Table 1. Pros and cons of different wood treatment methods [19].

A recent study reported a method tailored for removing or modifying lignin in bulk wood by using a self-flow treatment method [19]. The self-flow process produces a gentle flow driven by capillarity and a controlled hydrostatic head, turning the wood into a microreactor that continuously refills reagents and flushes away products along the conduit. Steady chemical exchange at a local level and effective bleaching of the chromophores without applying pressure avoiding wood damage during the pressure treatment. The process ensures uniform residence time and mass transfer at the core of the wood, where the optical transparency is most critically tested. In short, transparency depends on a process that does not stagnate. Reagents must continuously move in and out. Only the self-flowing process enables the continuous flow and movement of the reagents through the entire thickness that results in uniform reaction and intact microstructures. The adoption of the self-flowing process is crucial for scaling up transparent wood production and fabrication of large-sized samples.

After the wood is bleached, it is typically washed in deionized water and ethanol around three times to completely remove any remaining lignin and chemicals to prepare for the polymer impregnation process [8]. Prior to polymer infiltration, the delignified wood goese theough ethanol rising, air drying, and freeze-drying. Freeze-drying allows the delignified wood to preserve its porosity and size [20]. Freeze drying contains sublimating ice inside a high vacuum condition [21]. In Moso bamboo, delignified samples that undergo air-dry conditions had the highest residual mass, and freeze-dried samples had the lowest. Moreover, samples under air-drying also have lower tensile strength values when compared to samples that are treated with drying. This is because the moisture content is higher in the air-drying conditions and the stiffness between hemicellulose and residual lignin was decreased.

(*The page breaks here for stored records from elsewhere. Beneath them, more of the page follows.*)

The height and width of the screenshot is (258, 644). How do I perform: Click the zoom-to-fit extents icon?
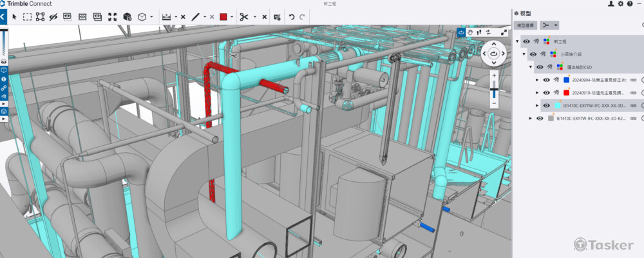[x=113, y=17]
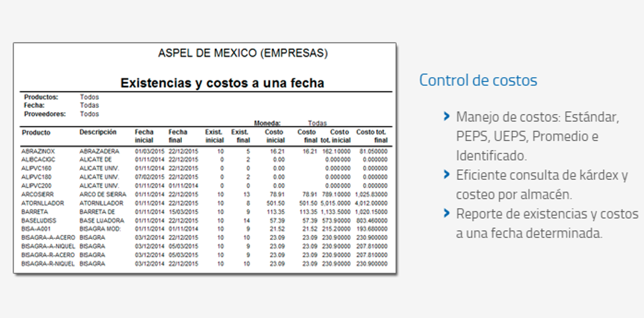
Task: Select the ARCOSIERR product code
Action: [38, 194]
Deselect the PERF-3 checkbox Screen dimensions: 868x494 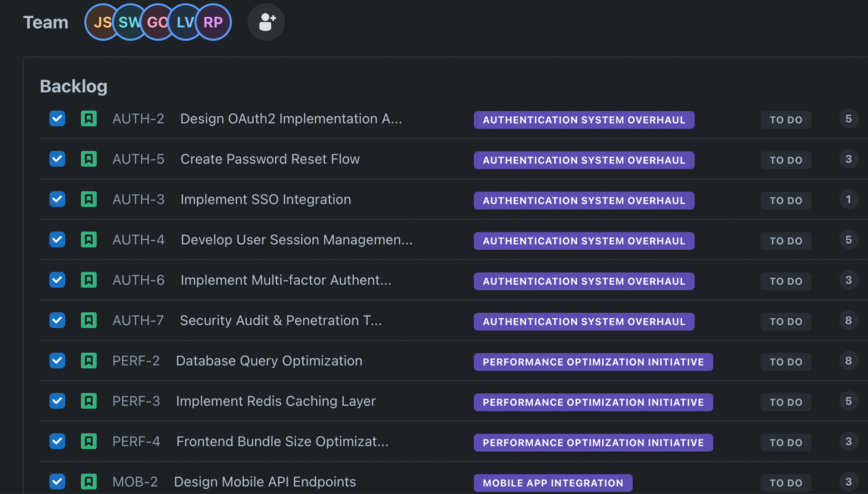pos(57,401)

Furthermore, the microfibrils and the matrix are not as tightly packed together as before and allow the external forces to cause slippage between the microfibrils, decreasing in tensile strength [22]. This step is crucial as the remaining chemicals and lignin directly impact the overall optical properties and tensile strength of transparent wood.

Polymers are often infiltrated using a vacuum system followed by a curing process. Vacuum time is dependent on the wood species, thickness, and porosity of the wood. Vacuum time can range anywhere from ten minutes to eight hours and up to ten times to ensure full infiltration [8,18]. Sometimes, crosslinking between the polymer and cellulose will take place to force the structure of the wood. Crosslinking is the process of linking functional groups of polymer chains to each other. This can occur through covalent, ionic, or hydrogen bonding [23]. For example, in Zhu et al. (2023)’s study, when 3-dimensional networks were formed when the epoxy crosslinked with the cellulose backbone in the bleached wood scaffold, mechanical strength increased in more of the longitudinal over the radical wood [3].

Curing is the process where polymers harden under the specific conditions of time and temperature, most often at ambient temperature, and is irreversible [24]. If the polymer does not cure completely, some consequences include loss in mechanical strength, flexibility, low transparency, and high haze. Curing can take up to 24 h [10].

In Figure 4a, wood is delignified with chemical treatment, dried, and infiltrated with polymer. This method is time, materials, and energy consuming. Wood is typically boiled in chemicals, dried, and followed by polymer infiltration, also known as the traditional method of fabricating wood. In Figure 4b, chemicals are used as “ink” to modify the wood under UV light, dried, and infiltrated with polymer. In this method, lignin is not removed, allowing the lignin to continue to support the overall wood structure. Compared to the traditional method, this is less time and energy-consuming and will generate less waste which is more sustainable.

FIGURE 4

Figure 4. Traditional vs. lignin-modified transparent wood fabrication methods. (a) Traditional method of fabrication of transparent wood [25] (b) Lignin modification method where lignin is not removed [2]. (Reprinted with permission from [25], Copyright Elsevier 2016; Reprinted with permission from [2], Copyright Science Advances 2021).

Transparent wood and bamboo are great alternatives to traditional building materials such as glass [1–10,14,15,19] and other substitutes to glass such as polycarbonate [26]. When compared to glass, transparent wood and bamboo composites exhibit similar properties with higher tensile strength and are more environmentally friendly as they are made from renewable sources [1,10]. Polycarbonate, on the other hand, is a plastic-based material and has many disadvantages, including the fact that it needs to be dried, has certain resistance to chemicals and UV light, and has notch sensitivity [27].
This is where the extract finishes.